Homemade Fettuccine with Morel and Shiitake Mushroom Cream Sauce

Up until now, I had only made pasta with regular unbleached all-purpose flour.  On my list to try is still the 00, doppio zero talcum-soft white flour, which I have not yet gotten my hands on.  According to my Marcella Hazan, whose recipe I've been following, this is the flour to use for making fresh egg pasta.  What not to use at home, she says, is semolina flour.  It is milled from durum wheat and is grainy, making it difficult to roll out with a rolling pin.  Best to be left to commercial pasta makers.  But alas I have a machine roller and it is in my nature to experiment, so I did.  I combined 3 eggs with about 2 cups of Bob's Red Mill Semolina Flour and Stella rolled the pasta to the #5 setting and cut it using the fettuccine cutter.  Pasta is becoming Stella's specialty.  Depending on the size of your eggs, you could need more or less flour.  

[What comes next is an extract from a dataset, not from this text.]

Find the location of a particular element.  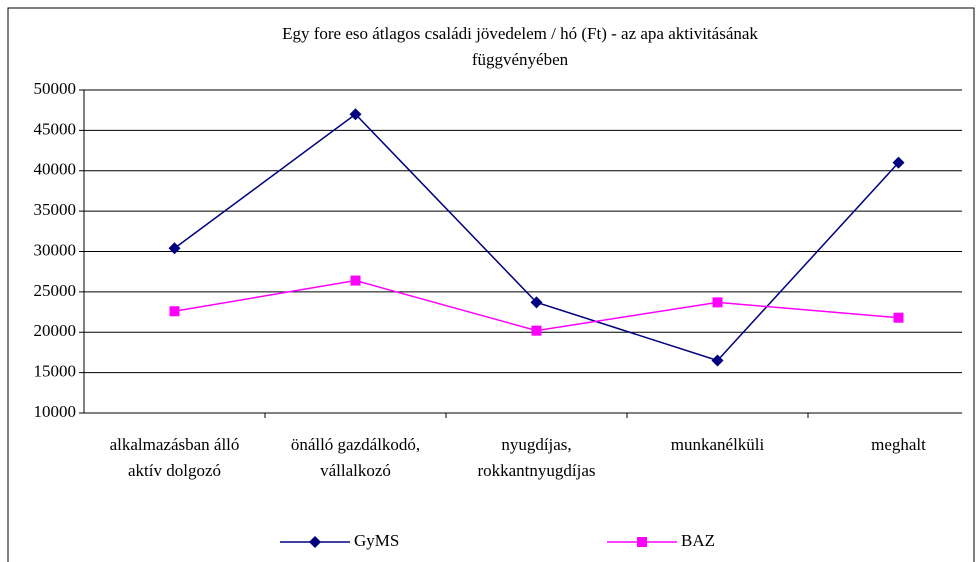

y-tick-label: 15000 is located at coordinates (56, 372).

Cook the pasta in boiling water with some salt and oil for about 2 minutes.  It took just a little longer than other pasta I'd made with regular flour.  Wait until your sauce is ready to cook the pasta or else the pasta will stick together, especially as it is fresh.

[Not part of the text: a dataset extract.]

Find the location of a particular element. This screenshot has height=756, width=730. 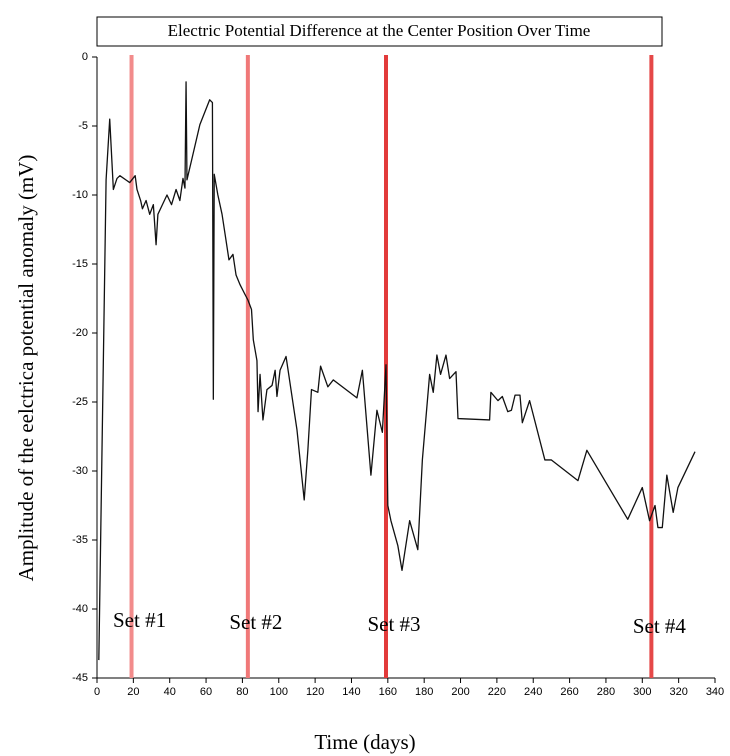

x-tick-label: 340 is located at coordinates (715, 692).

My kids love a good cream sauce... but then again who doesn't?  Maybe my parents... I don't think there's anything about a cream sauce my mom likes, so how did I get to be such a fan of it?  Hmmm, could it be that it makes almost everything taste better?  It mellows, sweetens and enriches.  That's some power to wield.  But too much of this good thing, could be a bad thing.  So, use with careful abandon, as we all have different tolerance levels for decadence.  

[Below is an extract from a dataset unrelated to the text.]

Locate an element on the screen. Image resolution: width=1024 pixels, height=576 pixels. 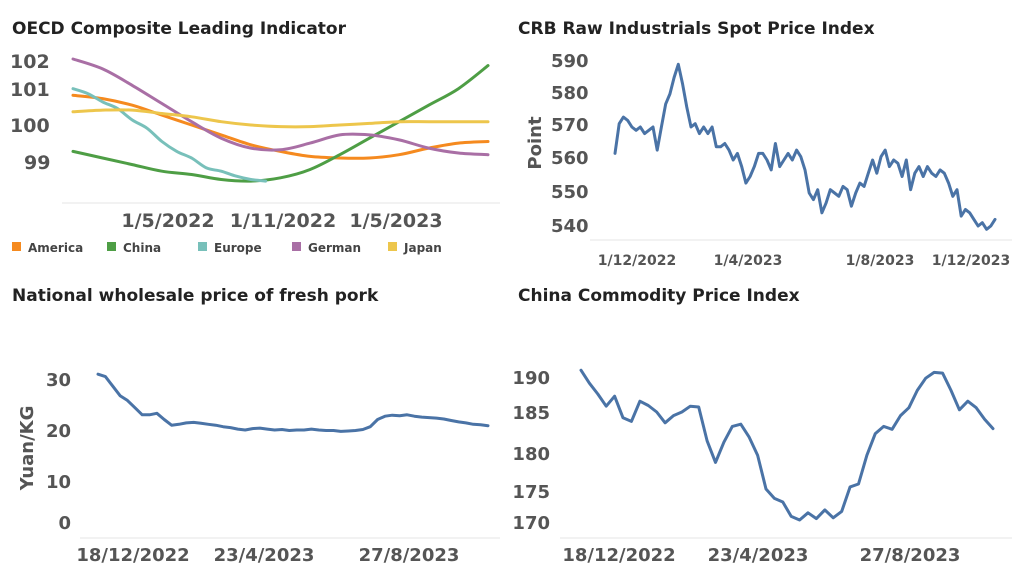
series-line-german is located at coordinates (280, 107).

For this simple pasta, I quick fried some sage leaves in grape seed oil, then set aside.  Then with the oil from that, I sauteed some thinly sliced garlic then added fresh shiitake mushrooms, thickly sliced, and fresh morel mushrooms, cut in half or quartered depending on size.  Deglaze with a little dry vermouth, then finish with a heavy cream.  Toss with the cooked pasta and a large handful of arugula.  Salt and pepper to taste.  Garnish with a few fried sage leaves and shaved parmigiano reggiano.   Oh happy day!  We all agreed we liked this pasta the best out of the many times I've made fresh pasta.  It had more elasticity and body.  The sauce was clean and not too rich.  The arugula gave it a nice nutty flavor, the mushrooms an earthy woodsy balance, and the cream, a warm blanket over it all.  The sage added a taste of green earth and the parmigiano a bit of salt and well, cheesy goodness.  Have to give it an A.